I often get asked why I choose to write novels that loosely mirror my experiences instead of memoirs. I have two answers, always, and I think both are equally truthful.
The first answer is because I’m a fiction writer and fiction is the filter through which I see the world. I mean this genuinely. If I want to learn about the Civil War, I’m going to read a novel about it. While I won’t necessarily get the straight facts from that novel, I’ll get a felt history. That’s what I’m interested in as a reader. What did it feel like to live through that time? To experience death? To find love? For me, fiction writers will always tell me more. And novels, I think, are like valentines. They live forever. And so as a novelist, it’s the first place I turn to tell a story.

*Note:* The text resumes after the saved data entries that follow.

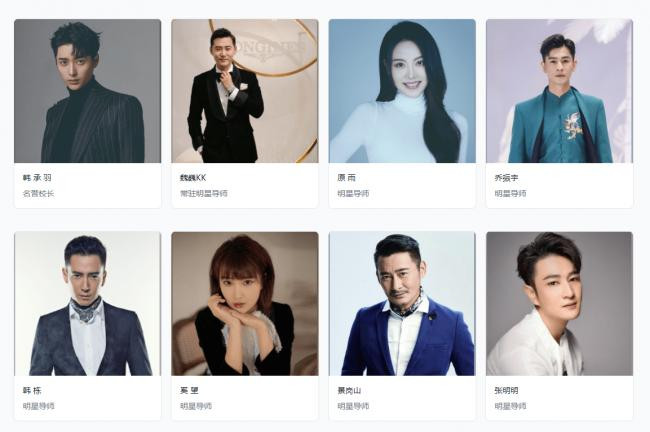Viewport: 650px width, 432px height.
Task: Select the 张明明 portrait in white jacket
Action: coord(559,303)

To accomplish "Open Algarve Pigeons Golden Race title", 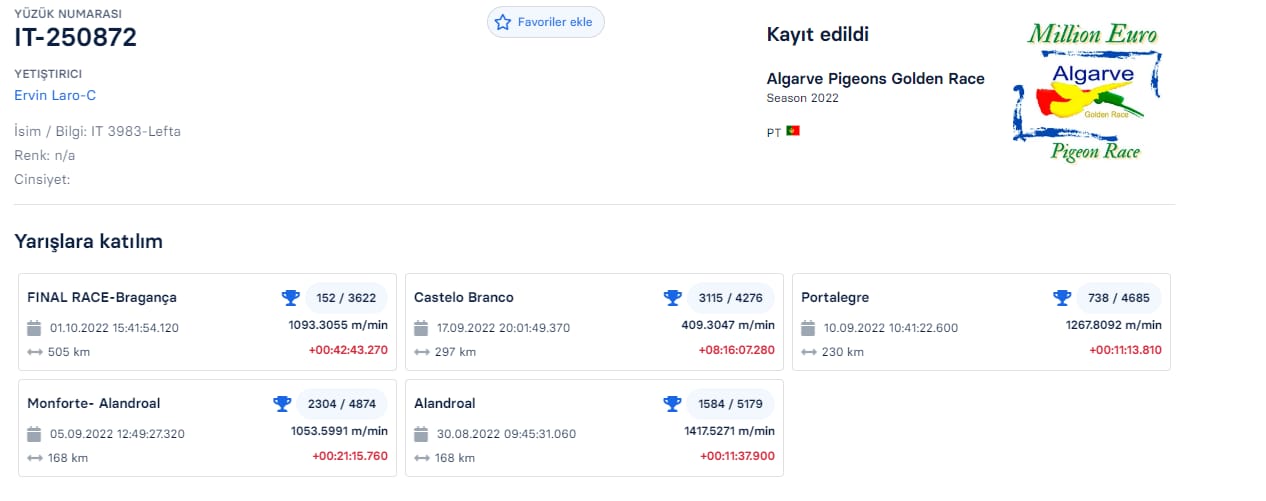I will [875, 79].
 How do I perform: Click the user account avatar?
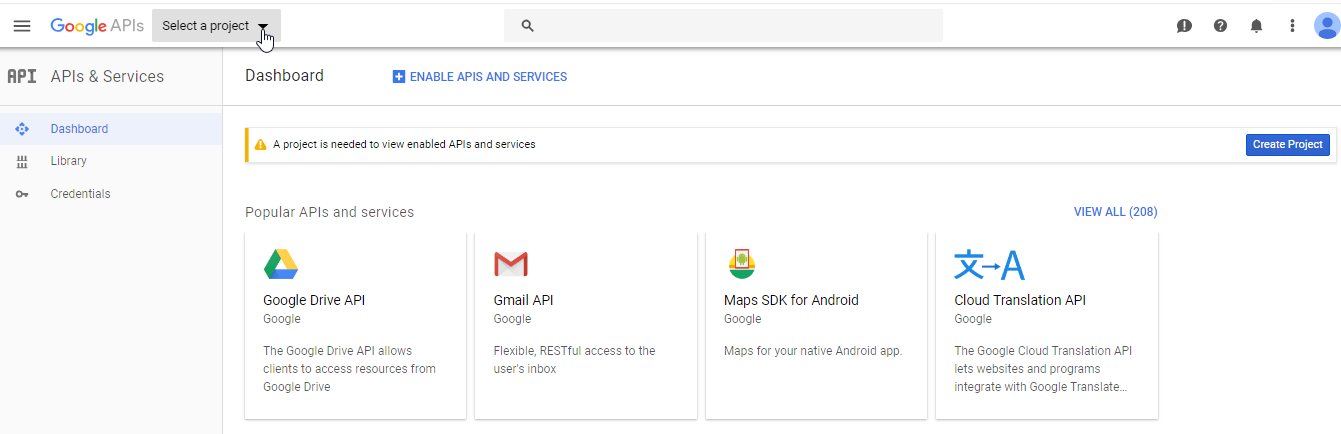click(1327, 26)
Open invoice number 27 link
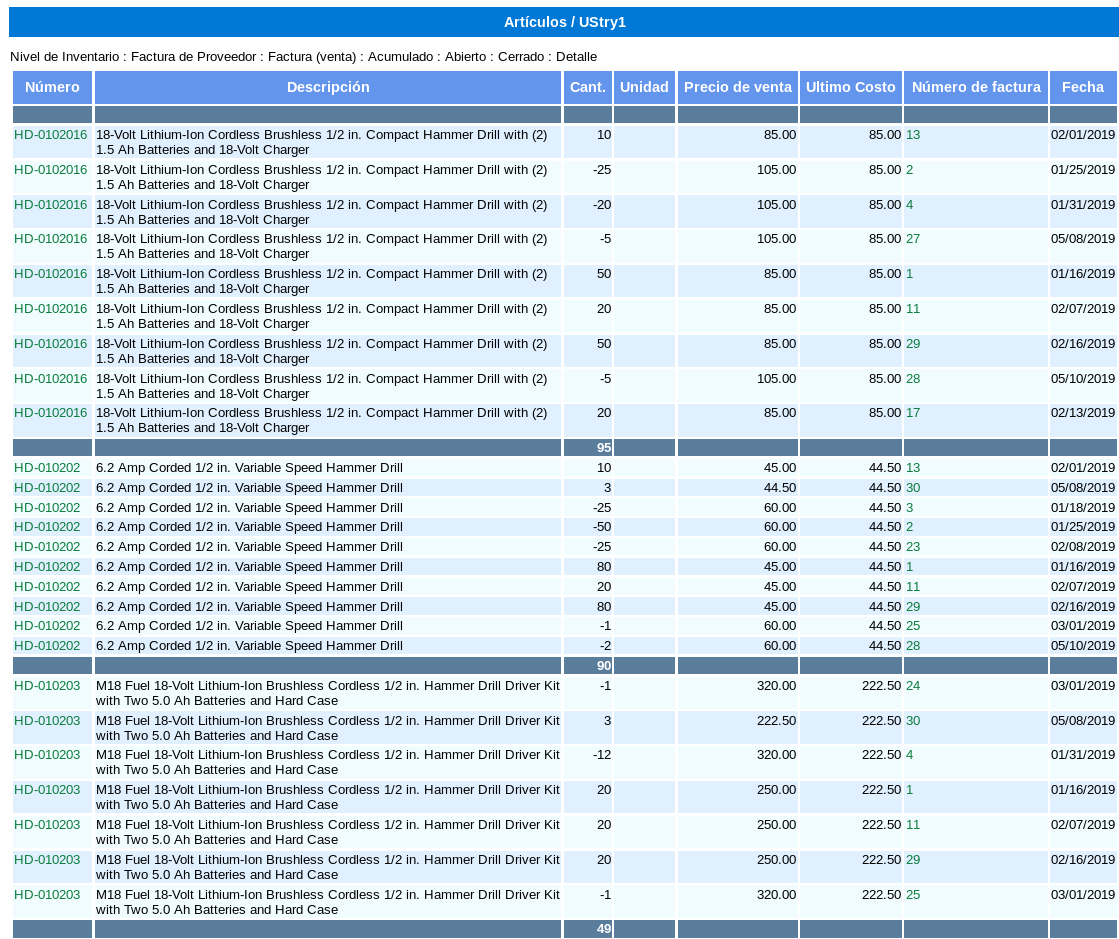Screen dimensions: 1119x939 (x=913, y=239)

As a writer, I think you tell the truth more in fiction. At least I do, and so that’s the second reason for writing my own experiences into fiction: I think I can be more truthful. We Were Never Here is an unsparing look at a 16-year-old young woman’s bout with a life-changing illness. That’s how it starts anyway. There’s humor and romance, too, but I haven’t read a lot of novels that reminded me of my own experience—novels that show how illness can both strip you of all your power and then give all your power and more back to you. Or how your old, healthy life stops making sense, and that disconnecting from it can be a good thing. What if, after you’ve been sick and damaged and broken, you come out even better, even stronger?

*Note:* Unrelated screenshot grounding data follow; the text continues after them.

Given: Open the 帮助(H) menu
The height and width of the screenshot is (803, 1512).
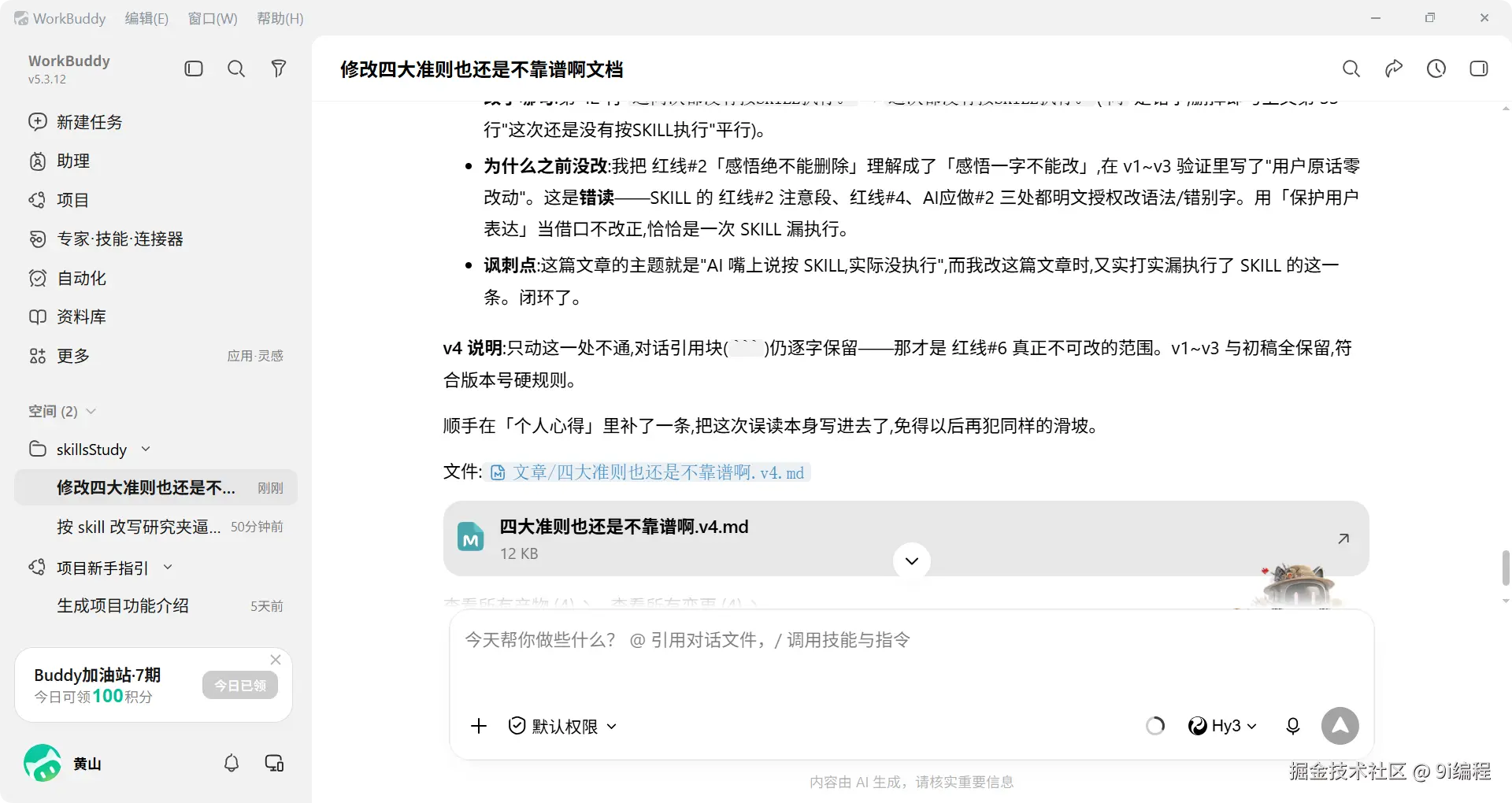Looking at the screenshot, I should [280, 18].
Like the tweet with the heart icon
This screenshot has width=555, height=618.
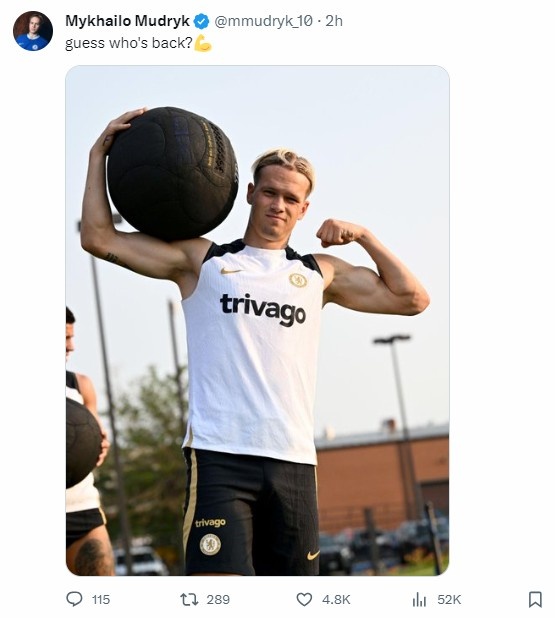304,599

I wrote the novel I would have wanted to read about that. And to do that, I had to face the truth.
I often tell my students that the sweet spot for great writing is where you are most uncomfortable. If you don’t want to write about it, you probably should. That’s your subject. That’s where things start to get good on the page. And yet as I write this now, I’m hesitant to name the disease I had and the disease my protagonist has: ulcerative colitis, which is an autoimmune illness that affects the colon. It’s not a sexy disease. There is absolutely no glamour in it. I feared writing about it because I feared alienating readers who knew nothing about it and had no interest in it. And I feared my own shame. I forgot that no matter what you write, if you do it well, the readers will come with you. But the shame in that particular disease and that moment in my life is what has been so hard to look at. It is also, in the end, what is so interesting. Shame is a powerful thing. I really wanted to unlock that—for myself and for others. And in this way writing this book taught me about how much we all store that away.

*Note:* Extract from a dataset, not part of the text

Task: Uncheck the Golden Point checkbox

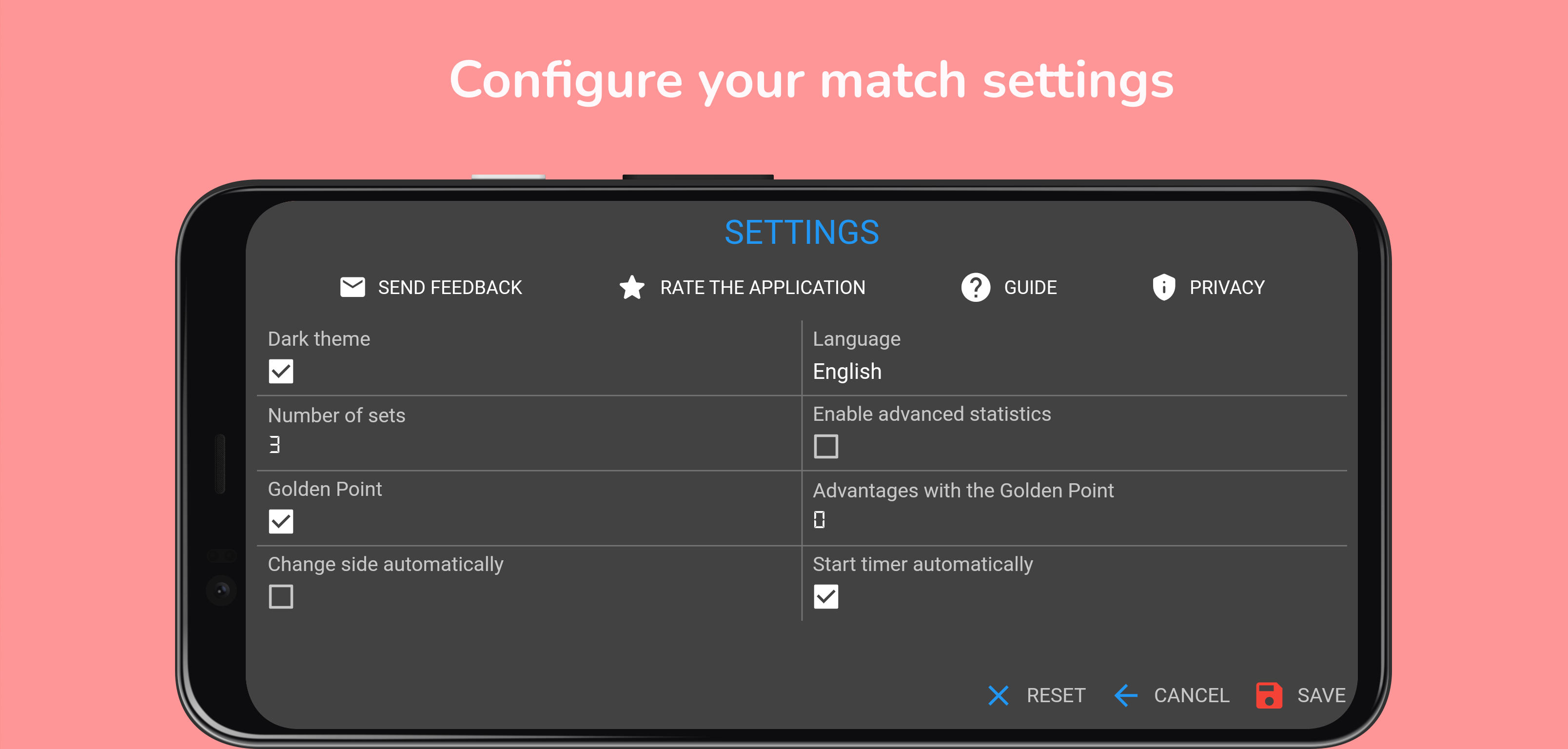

Writers get asked a lot if writing about a traumatic experience is therapeutic. If that were the case, I often refute, there would be a lot more happy writers around. I don’t think writing is therapeutic for me, but I do think writing is about control and sometimes control feels great. Writing gives us the ability to organize our experiences. Life is chaotic. Being sick is terrifying and awful and it makes you feel small and anonymous. Writing about it now, about something that affected me many years ago, has allowed me to use the tools of fiction to share that experience frankly with others in the best way I know how. It’s not the first time that the world has stripped me of power; I doubt it will be the last. But writing is how I get power back. Telling a story, writing it, that is a very powerful thing.